- [Exercise goal] Go through the data and retrieve each line that includes the string "icon".

- [Task material]
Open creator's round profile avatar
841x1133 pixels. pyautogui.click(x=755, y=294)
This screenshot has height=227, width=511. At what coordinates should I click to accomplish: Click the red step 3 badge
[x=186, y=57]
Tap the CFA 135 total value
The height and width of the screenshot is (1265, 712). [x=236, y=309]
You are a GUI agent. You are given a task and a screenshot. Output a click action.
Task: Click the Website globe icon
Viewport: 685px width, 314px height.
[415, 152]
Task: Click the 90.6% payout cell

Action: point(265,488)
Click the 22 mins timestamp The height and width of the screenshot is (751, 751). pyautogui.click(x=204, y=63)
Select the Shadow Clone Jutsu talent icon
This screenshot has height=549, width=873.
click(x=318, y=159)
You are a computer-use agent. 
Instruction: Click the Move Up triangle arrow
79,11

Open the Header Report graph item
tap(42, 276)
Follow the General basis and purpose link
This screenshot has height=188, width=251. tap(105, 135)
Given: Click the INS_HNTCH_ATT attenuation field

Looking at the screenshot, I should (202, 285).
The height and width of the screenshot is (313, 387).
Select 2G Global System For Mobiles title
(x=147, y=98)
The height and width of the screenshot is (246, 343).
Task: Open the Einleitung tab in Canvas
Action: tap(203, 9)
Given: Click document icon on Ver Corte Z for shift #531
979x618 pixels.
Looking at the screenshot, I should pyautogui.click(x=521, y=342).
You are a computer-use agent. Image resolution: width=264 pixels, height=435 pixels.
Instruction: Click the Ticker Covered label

- [Answer for the task]
Task: Click the Website globe icon
Select the Shadow Clone Jutsu talent icon
Given: Click document icon on Ver Corte Z for shift #531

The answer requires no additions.